The use of monostable multivibrators has proven to be particularly advantageous as delay devices, their output pulse duration then being the actual Represents delay time; the control electrodes are then activated via the N "adelimpulse.bzw derived from the switching edge at the end of the output pulse. via square-wave pulses derived from these needle pulses. The simplest form of one Such a delay device can of course be in a capacitor-resistor combination consist of the selection of eyelids or the use of an adjustable Widerstanes is adjusted accordingly. The use of adjustable wier stands within the delay devices in bringing a problematic change in the Delay times, as differ after longer periods of time due to different Keeping behavior is shown to be necessary hann.

e e invention is shown schematically below with reference to a Embodiment explained. According to this example there are four thyristors Ti to vt are connected in parallel and work with their output on the consumer V. The control electrodes of the thyristors T1 to T4 are each connected to one of the outputs monostable multivibrator MK1 to MK4 connected, the input side common are connected to the control device SE.
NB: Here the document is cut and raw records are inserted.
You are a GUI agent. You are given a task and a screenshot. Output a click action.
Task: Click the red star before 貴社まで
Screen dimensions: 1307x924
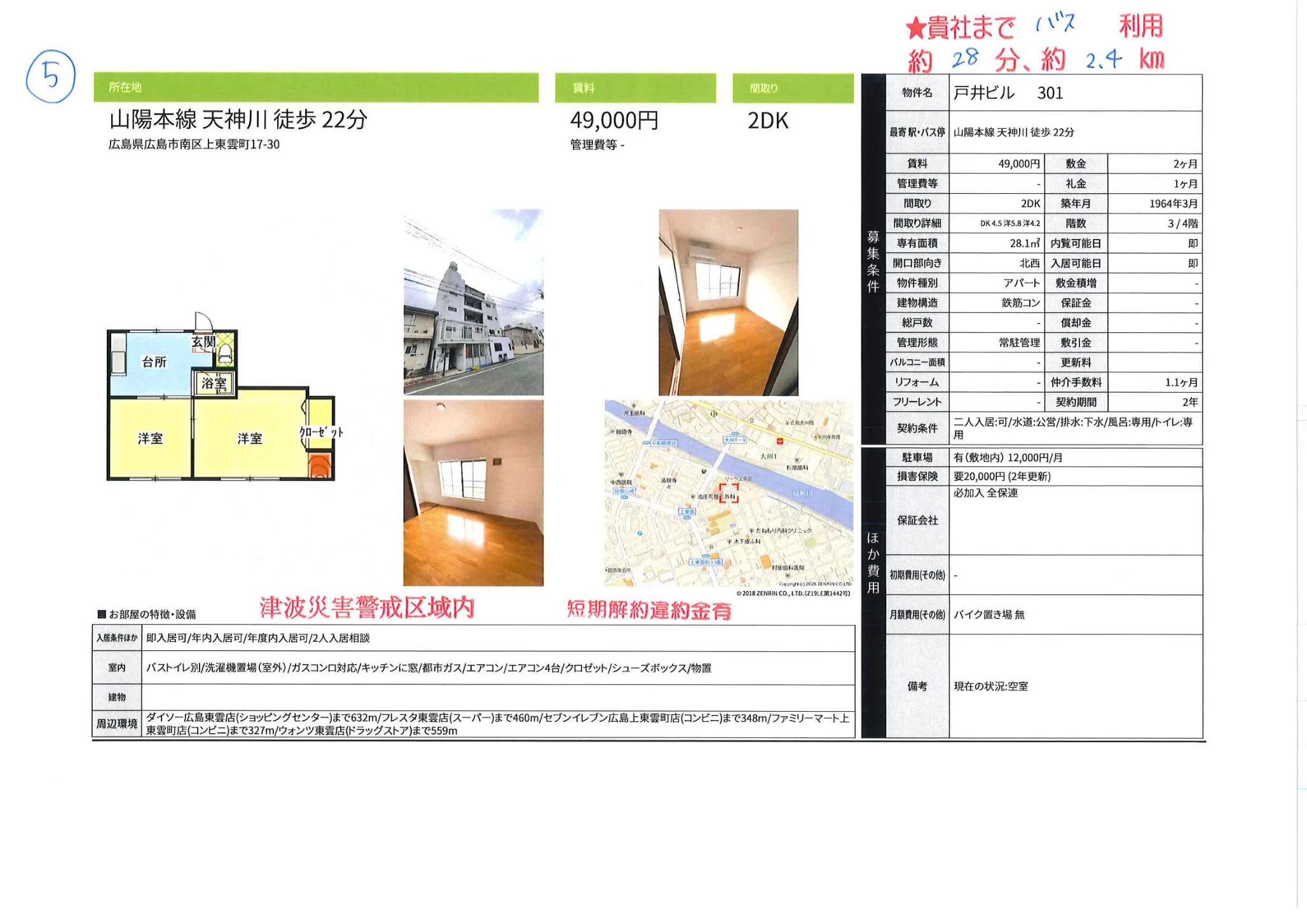click(x=915, y=29)
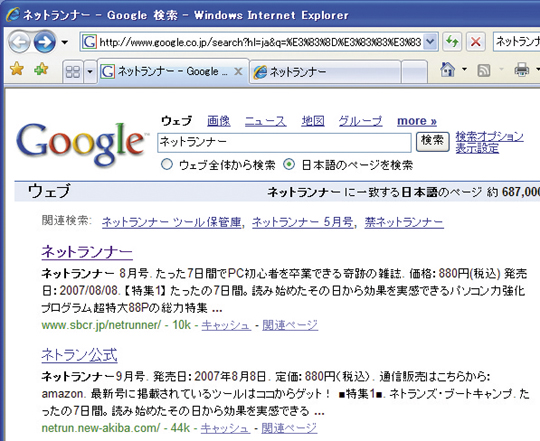The width and height of the screenshot is (540, 441).
Task: Expand the tab list dropdown arrow
Action: (90, 72)
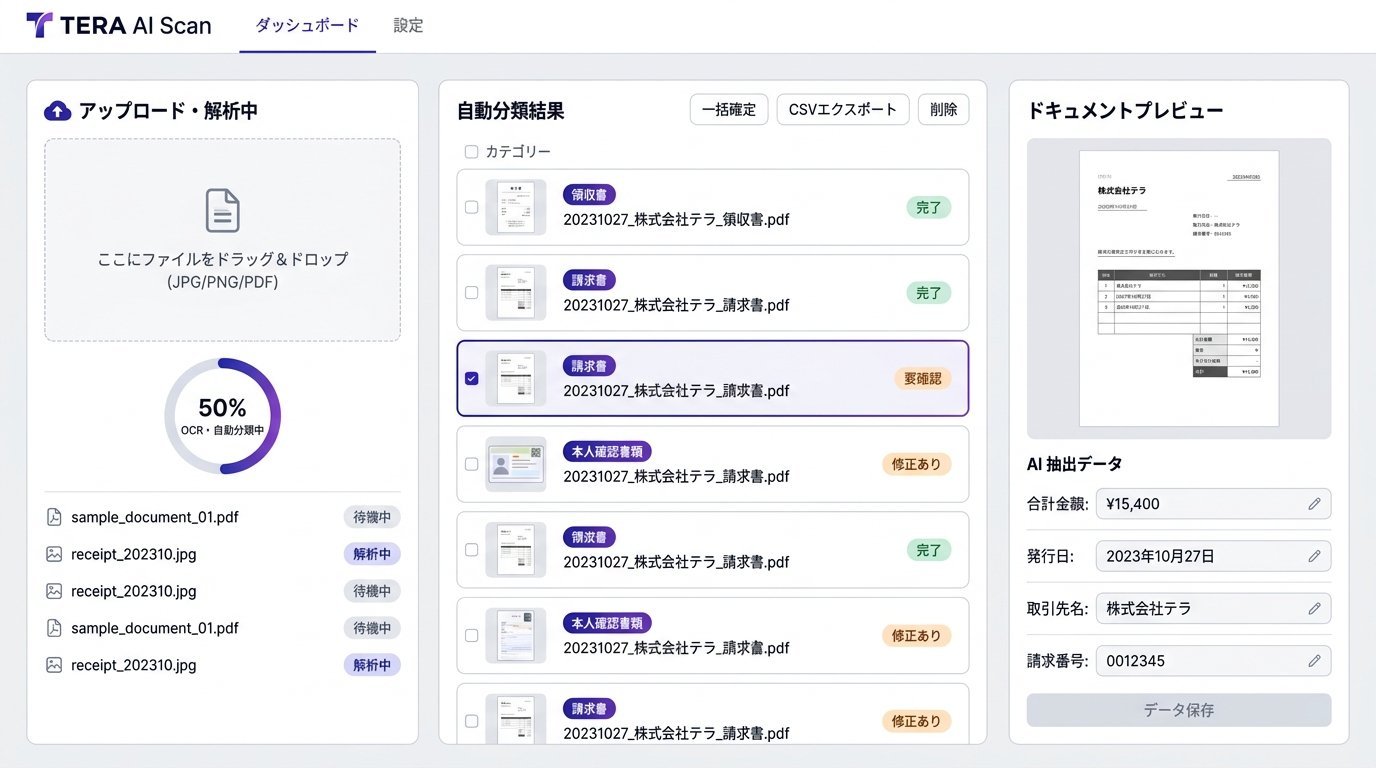
Task: Click CSVエクスポート to export data
Action: [842, 109]
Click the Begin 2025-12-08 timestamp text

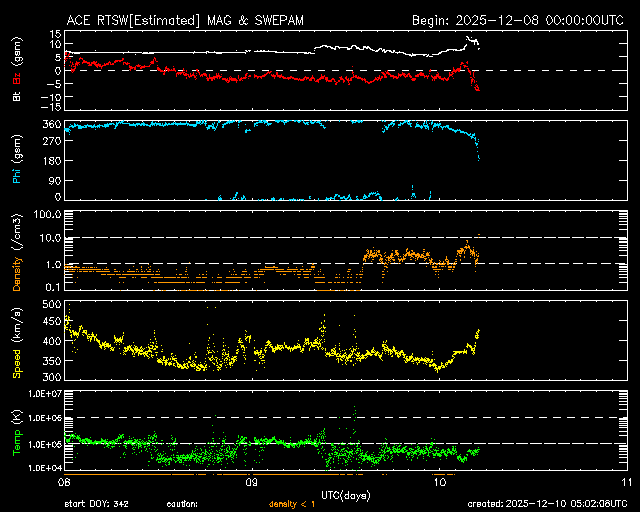click(x=518, y=19)
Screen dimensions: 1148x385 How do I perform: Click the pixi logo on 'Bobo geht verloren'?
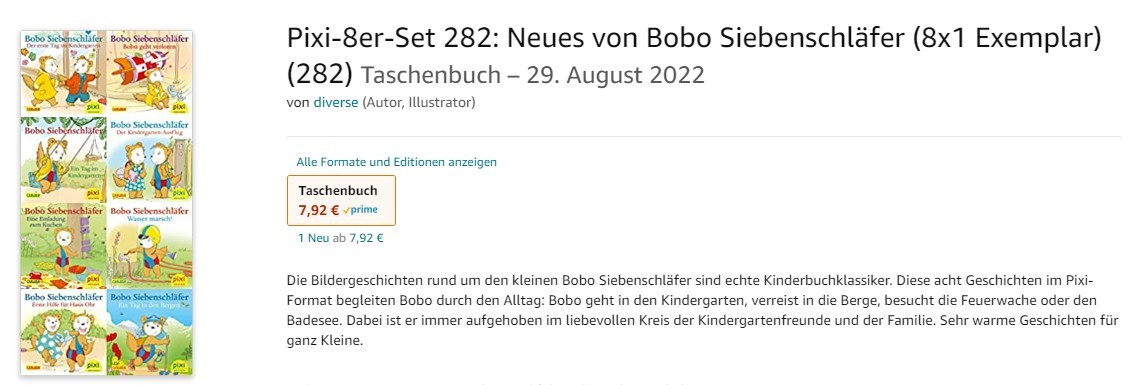click(179, 106)
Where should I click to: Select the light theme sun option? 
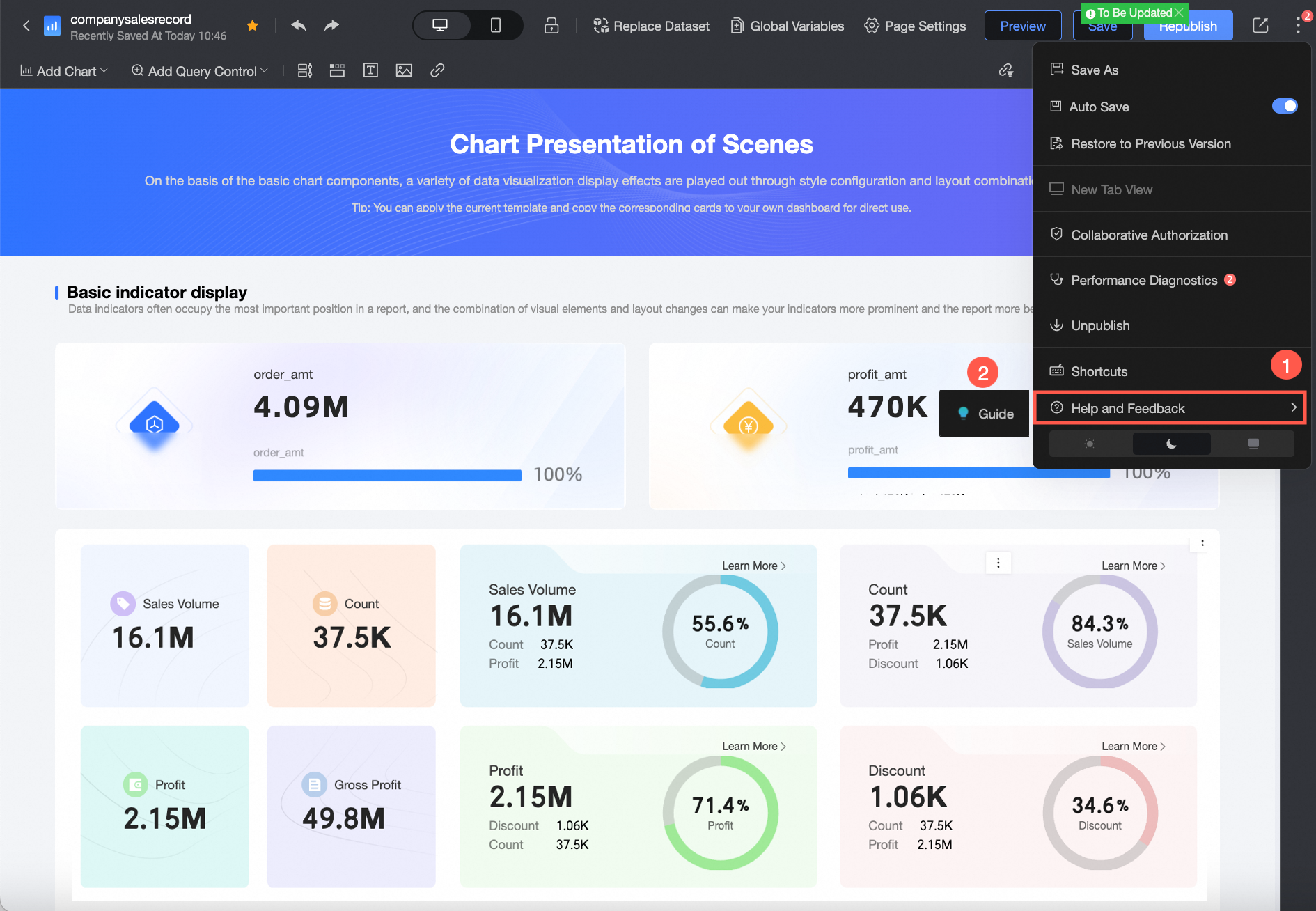[x=1090, y=444]
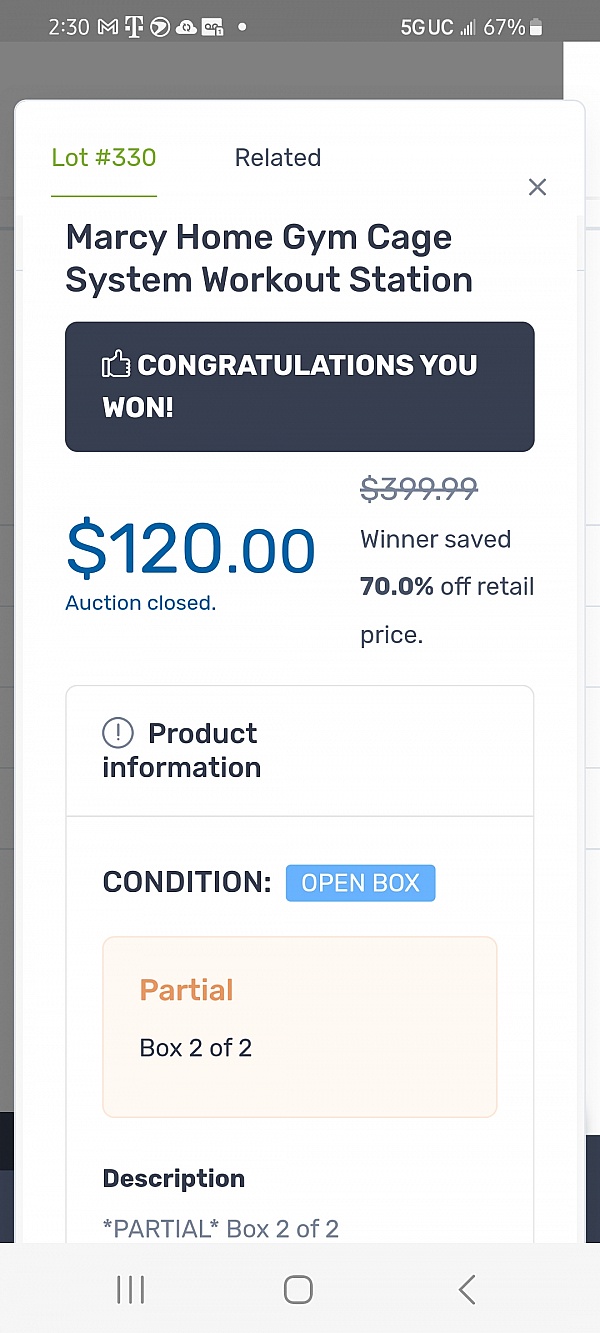Select the Lot #330 tab

pyautogui.click(x=104, y=158)
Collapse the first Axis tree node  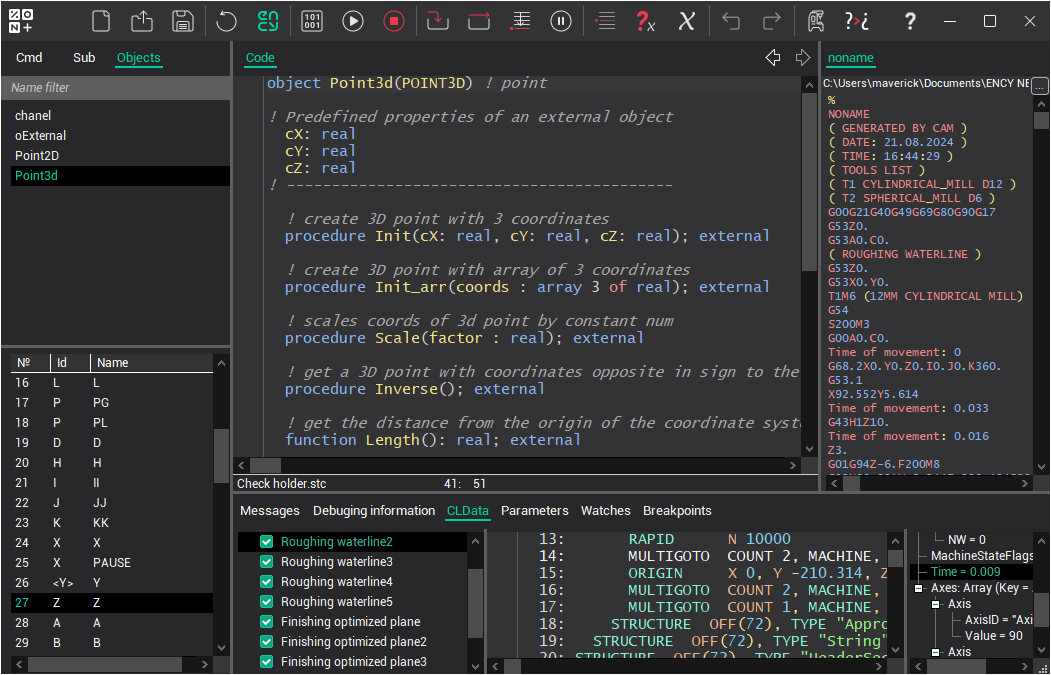(937, 604)
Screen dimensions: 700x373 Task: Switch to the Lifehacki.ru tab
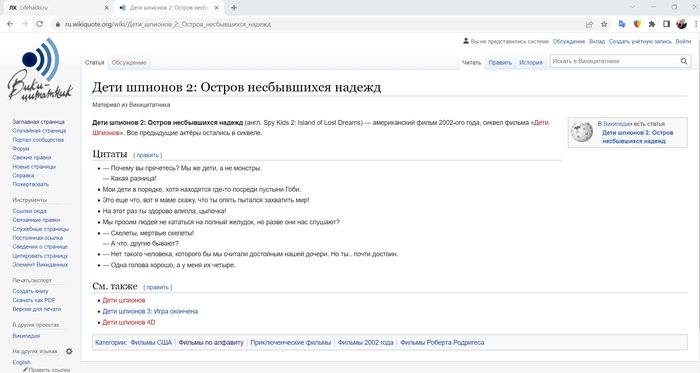58,8
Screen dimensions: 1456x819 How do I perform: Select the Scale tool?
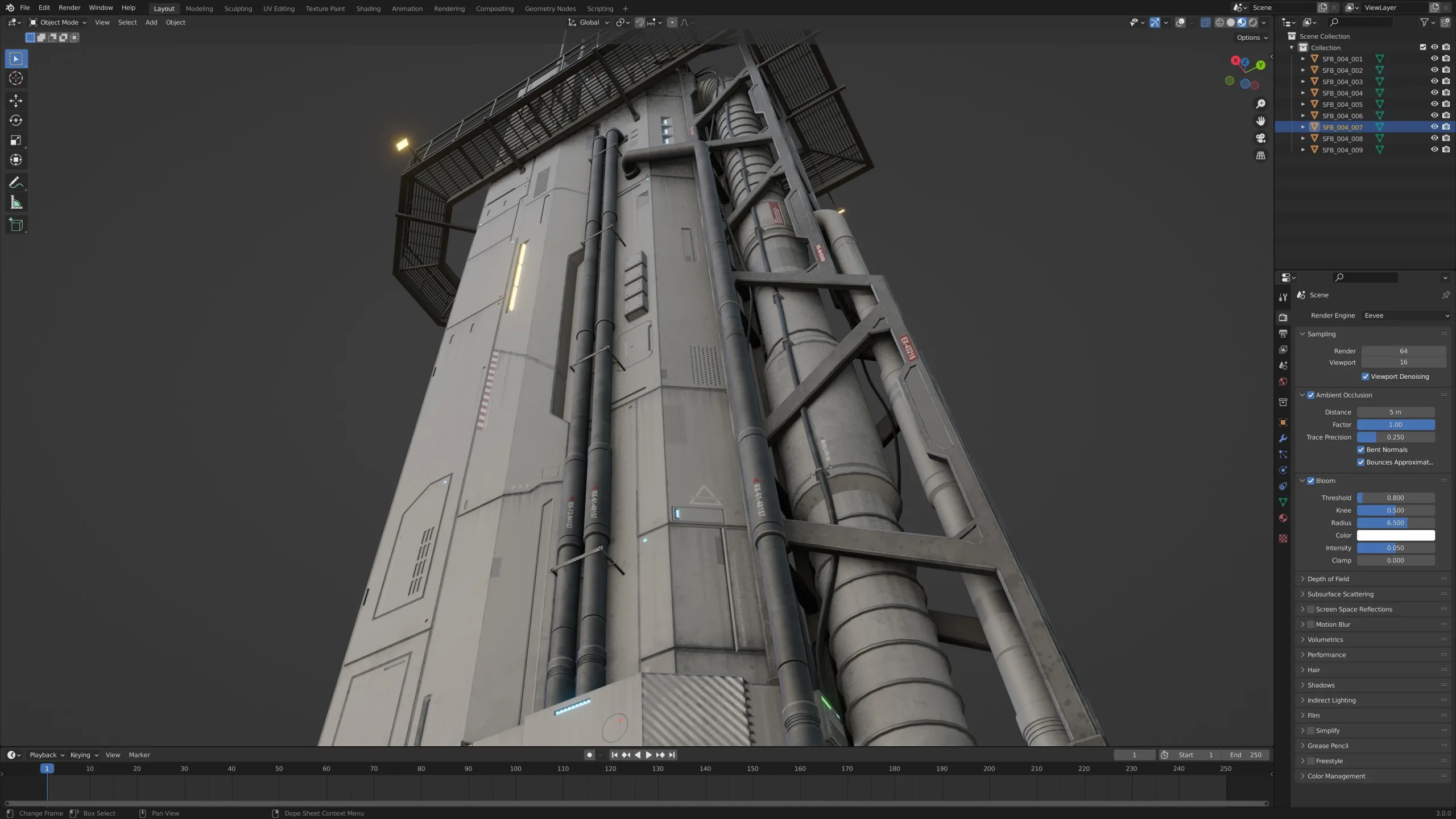(16, 140)
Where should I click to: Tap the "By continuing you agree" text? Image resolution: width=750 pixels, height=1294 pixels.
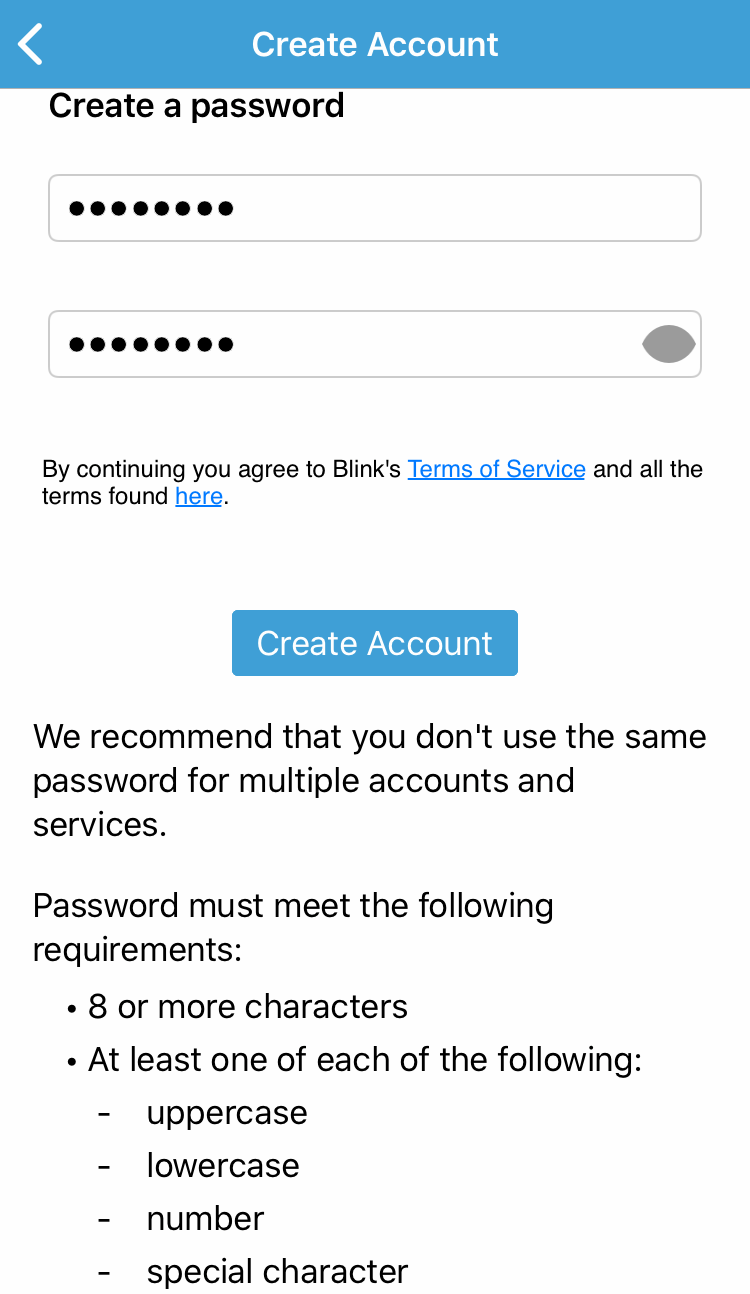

The output signals shown are intended to indicate that at Task of an output pulse of the control device SE the monostable multivibrators MK1 to MK4 are each toggled and one from the leading edge of the output pulse emit derived negative needle impulse. After finishing the for each monostable multivibrators MK1 to MK4 individually set delay time the monostable multivibrators MK1 to MK4 are switched back and deliver the positive needle pulse derived from the switch-back edge, which is used for switching through of the respective associated thyristors T1 leads from T4. The different delay times on the one hand the monostable multivibrators MK1 to MK4 and on the other hand the thyristors T1 and T4 lead to the appropriate switching process - output of the switching current with a steep rising edge - exactly the same for all four thyristors T1 to T4 Moment takes place so that itself Consumer V a switching pulse with very steep rising edge results.

1 Figure 3 claims

Claims (2)

Claims 1. Circuit arrangement with one another connected in parallel controllable Ualbleiterbauelemente, which are connected to their control electrodes by a common Control device in the sense of initiating switching operations can be influenced in pulses are, characterized in that daM between the control device (SE) and the individual Control electrodes each have a pulse delay device (r £ i to Iz4) with such measured delay is switched that the sum of the delay time and the semiconductor permanent switching delay time is the same for all parallel branches. 2. Circuit arrangement according to claim 1, characterized in that the delay devices (MK1 to MK4) are designed as monostable multivibrators whose output pulse duration represents the delay time. -. Circuit arrangement according to Claim 1 or 2, characterized in that that the control electrode of the semiconductor component with the largest switching delay time no delay device is connected upstream.